Is HPPD treated the same as anxiety?

The anxiety component overlaps with general anxiety treatment, but the perceptual component is treated differently and not with most standard anxiolytics. Lamotrigine, clonidine, and naltrexone are not first-line for plain anxiety but show particular promise for HPPD. Treatment plans usually combine both arms.

The Bottom Line

HPPD treatment is real, it is increasingly well understood, and it is overwhelmingly outpatient. The visual phenomena that frighten patients into the emergency department are rarely the medical issue. The actual medical issue is the panic, anxiety, and depersonalisation that ride along with the perceptual disturbance, plus the underlying need to stop further hallucinogen exposure. With abstinence, evidence-based off-label medication, cognitive behavioural therapy, and a clinician who knows the diagnosis, most patients function well within a year. Tomas, who finished his degree, is closer to the rule than to the exception.

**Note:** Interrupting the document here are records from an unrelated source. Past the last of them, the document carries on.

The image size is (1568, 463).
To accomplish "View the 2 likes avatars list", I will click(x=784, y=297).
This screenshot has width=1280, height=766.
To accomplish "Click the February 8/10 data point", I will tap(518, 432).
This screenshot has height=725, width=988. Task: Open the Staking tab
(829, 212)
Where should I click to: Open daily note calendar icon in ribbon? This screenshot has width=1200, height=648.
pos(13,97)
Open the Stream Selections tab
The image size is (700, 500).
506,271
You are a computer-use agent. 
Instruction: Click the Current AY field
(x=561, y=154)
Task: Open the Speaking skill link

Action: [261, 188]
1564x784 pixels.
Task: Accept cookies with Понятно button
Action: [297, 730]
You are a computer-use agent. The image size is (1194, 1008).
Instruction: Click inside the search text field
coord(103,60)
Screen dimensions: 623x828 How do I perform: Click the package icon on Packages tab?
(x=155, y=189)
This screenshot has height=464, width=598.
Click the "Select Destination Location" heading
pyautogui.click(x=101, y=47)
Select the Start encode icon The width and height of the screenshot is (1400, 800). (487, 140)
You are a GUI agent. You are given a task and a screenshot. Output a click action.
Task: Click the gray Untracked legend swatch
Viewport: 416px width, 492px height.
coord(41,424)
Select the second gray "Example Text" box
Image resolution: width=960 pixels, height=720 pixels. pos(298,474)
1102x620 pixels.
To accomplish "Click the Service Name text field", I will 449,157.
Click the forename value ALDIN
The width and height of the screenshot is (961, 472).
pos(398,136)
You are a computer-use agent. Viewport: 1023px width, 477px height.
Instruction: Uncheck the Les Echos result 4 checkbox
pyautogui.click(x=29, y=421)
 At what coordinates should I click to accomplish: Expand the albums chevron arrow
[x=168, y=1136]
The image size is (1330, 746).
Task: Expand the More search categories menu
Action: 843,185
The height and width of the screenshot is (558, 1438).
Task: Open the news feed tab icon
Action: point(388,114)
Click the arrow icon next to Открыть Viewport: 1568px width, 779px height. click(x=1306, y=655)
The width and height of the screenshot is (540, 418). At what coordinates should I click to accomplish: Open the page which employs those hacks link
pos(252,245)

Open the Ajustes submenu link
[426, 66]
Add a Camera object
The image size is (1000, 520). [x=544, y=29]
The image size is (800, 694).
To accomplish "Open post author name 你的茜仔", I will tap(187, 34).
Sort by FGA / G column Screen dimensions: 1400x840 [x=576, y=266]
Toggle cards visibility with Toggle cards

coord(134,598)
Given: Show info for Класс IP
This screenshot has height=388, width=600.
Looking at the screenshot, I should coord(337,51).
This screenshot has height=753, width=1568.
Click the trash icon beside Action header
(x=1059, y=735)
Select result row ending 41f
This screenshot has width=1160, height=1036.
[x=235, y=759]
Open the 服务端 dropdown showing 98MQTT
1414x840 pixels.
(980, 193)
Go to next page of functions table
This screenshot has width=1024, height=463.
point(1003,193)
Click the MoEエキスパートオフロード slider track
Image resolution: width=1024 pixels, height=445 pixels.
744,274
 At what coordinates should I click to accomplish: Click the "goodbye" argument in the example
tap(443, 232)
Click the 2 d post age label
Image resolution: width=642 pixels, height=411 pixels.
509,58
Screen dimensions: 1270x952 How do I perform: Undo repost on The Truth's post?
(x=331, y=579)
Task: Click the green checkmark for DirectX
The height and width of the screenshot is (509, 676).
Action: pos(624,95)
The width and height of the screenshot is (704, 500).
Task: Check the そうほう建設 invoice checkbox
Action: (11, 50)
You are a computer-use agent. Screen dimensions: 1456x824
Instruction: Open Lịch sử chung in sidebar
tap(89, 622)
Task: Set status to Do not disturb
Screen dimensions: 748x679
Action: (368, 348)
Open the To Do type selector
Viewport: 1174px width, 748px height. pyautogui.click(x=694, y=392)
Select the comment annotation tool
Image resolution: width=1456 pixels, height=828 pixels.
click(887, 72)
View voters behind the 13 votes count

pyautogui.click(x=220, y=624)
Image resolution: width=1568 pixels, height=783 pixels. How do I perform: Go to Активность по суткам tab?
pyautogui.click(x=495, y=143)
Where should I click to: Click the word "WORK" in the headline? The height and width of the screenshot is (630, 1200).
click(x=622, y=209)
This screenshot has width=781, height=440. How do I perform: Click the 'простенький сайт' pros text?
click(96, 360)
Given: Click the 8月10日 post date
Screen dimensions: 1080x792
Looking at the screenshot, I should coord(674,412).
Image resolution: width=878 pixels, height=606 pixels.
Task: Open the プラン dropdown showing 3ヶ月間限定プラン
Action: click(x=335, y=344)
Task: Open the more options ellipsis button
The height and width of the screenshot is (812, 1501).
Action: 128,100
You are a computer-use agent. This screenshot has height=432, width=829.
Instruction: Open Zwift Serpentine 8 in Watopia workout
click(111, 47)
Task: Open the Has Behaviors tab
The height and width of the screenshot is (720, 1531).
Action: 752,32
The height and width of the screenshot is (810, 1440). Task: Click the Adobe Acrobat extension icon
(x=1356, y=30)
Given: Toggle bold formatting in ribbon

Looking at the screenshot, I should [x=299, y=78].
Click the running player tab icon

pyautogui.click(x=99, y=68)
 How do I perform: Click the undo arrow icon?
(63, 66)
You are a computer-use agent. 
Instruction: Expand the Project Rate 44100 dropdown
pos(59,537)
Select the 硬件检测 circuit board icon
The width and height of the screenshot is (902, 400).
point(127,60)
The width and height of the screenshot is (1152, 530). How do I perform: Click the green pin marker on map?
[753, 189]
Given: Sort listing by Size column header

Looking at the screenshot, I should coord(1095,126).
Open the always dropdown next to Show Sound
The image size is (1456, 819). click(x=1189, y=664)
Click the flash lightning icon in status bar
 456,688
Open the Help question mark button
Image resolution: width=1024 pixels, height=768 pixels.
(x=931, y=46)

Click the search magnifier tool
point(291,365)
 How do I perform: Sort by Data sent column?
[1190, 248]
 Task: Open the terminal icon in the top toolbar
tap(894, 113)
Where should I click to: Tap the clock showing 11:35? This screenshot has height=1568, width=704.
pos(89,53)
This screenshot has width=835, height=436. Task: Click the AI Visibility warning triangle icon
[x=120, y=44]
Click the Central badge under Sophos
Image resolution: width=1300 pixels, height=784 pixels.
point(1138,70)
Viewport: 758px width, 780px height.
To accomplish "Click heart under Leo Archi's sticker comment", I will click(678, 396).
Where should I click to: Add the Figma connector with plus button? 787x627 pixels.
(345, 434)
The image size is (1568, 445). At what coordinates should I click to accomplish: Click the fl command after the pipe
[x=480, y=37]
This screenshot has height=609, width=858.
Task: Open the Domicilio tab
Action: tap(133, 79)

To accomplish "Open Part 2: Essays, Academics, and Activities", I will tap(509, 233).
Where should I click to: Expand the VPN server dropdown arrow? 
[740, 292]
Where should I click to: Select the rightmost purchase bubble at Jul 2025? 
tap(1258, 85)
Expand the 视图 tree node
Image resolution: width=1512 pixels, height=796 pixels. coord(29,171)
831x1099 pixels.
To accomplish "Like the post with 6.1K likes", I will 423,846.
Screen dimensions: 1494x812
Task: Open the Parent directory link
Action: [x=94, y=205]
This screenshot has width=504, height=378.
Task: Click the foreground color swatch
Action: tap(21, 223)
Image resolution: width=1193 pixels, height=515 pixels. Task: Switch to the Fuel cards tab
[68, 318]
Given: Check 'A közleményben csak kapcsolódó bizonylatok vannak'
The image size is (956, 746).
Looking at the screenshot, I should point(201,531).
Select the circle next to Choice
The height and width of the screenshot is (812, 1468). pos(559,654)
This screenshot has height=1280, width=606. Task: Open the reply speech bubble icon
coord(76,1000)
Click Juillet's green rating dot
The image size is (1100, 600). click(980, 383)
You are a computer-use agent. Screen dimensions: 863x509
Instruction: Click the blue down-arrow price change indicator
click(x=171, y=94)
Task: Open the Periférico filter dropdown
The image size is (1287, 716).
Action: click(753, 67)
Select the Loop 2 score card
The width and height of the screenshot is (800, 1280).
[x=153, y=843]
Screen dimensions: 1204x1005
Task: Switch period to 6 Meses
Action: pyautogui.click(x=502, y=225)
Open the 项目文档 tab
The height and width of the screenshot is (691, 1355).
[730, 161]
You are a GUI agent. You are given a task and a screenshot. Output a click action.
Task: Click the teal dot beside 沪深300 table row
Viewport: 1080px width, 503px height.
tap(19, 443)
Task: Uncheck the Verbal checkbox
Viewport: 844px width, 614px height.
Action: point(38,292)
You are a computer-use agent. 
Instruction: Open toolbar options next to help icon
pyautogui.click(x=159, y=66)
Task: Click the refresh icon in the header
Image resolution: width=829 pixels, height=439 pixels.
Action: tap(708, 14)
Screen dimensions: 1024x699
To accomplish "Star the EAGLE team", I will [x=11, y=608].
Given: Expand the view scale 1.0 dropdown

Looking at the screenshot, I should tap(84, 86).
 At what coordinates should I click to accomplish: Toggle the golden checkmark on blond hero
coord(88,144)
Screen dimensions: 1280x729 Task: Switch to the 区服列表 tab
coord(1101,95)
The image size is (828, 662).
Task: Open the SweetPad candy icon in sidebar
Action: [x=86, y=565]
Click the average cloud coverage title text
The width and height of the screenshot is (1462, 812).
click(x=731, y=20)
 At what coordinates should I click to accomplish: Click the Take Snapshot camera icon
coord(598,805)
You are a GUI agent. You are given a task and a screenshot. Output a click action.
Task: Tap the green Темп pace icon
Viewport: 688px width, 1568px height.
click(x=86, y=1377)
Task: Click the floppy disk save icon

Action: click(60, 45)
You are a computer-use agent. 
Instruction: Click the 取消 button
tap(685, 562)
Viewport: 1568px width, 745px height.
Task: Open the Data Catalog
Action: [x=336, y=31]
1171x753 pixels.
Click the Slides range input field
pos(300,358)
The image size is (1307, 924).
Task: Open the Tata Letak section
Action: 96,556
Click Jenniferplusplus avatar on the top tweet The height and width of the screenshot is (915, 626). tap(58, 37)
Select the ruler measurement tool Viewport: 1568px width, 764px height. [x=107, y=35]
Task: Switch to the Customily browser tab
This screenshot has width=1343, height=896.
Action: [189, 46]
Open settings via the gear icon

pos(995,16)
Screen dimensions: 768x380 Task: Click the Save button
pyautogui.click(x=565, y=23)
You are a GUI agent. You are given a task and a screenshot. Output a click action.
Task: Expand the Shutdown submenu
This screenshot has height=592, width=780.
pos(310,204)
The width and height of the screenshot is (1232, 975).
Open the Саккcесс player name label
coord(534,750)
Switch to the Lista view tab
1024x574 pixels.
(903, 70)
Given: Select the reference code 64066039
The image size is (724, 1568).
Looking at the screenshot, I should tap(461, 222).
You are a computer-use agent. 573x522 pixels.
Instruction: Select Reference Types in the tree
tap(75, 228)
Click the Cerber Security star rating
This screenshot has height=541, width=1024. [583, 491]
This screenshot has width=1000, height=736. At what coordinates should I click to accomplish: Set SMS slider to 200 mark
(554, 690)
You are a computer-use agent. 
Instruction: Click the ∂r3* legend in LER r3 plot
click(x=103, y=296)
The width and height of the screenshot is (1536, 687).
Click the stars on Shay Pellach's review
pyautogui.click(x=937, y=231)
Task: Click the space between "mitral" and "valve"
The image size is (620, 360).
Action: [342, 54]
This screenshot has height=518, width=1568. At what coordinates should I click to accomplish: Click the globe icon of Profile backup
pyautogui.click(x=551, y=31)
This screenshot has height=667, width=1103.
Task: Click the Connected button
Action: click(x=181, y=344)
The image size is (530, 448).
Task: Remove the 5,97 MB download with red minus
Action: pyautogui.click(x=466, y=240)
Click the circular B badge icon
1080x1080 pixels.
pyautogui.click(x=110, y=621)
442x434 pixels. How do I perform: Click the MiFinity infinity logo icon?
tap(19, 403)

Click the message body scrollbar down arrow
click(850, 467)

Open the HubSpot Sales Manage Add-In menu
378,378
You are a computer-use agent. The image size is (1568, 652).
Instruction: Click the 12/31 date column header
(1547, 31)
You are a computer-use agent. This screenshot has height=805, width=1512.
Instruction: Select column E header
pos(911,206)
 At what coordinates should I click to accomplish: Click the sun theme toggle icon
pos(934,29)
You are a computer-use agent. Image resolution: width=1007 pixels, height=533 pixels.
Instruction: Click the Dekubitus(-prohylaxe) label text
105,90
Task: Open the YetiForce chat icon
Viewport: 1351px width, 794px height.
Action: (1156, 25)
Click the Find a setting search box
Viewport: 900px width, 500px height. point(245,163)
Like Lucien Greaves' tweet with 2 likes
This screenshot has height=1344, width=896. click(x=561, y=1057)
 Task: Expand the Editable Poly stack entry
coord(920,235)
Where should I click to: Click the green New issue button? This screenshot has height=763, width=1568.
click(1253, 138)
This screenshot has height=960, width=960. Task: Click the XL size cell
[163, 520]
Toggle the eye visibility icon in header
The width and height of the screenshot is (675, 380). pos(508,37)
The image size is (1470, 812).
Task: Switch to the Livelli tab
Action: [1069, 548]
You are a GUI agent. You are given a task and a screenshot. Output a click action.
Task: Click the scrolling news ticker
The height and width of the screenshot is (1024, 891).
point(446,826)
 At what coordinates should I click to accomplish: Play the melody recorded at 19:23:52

If you or someone you love is in immediate danger, dial or text 988 in the United States to reach the Suicide and Crisis Lifeline. The line is free, confidential, and available around the clock.

This article is for general educational purposes and does not replace evaluation by a licensed clinician. Decisions about diagnosis, medication, and treatment belong with your treating team and depend on the particulars of your situation.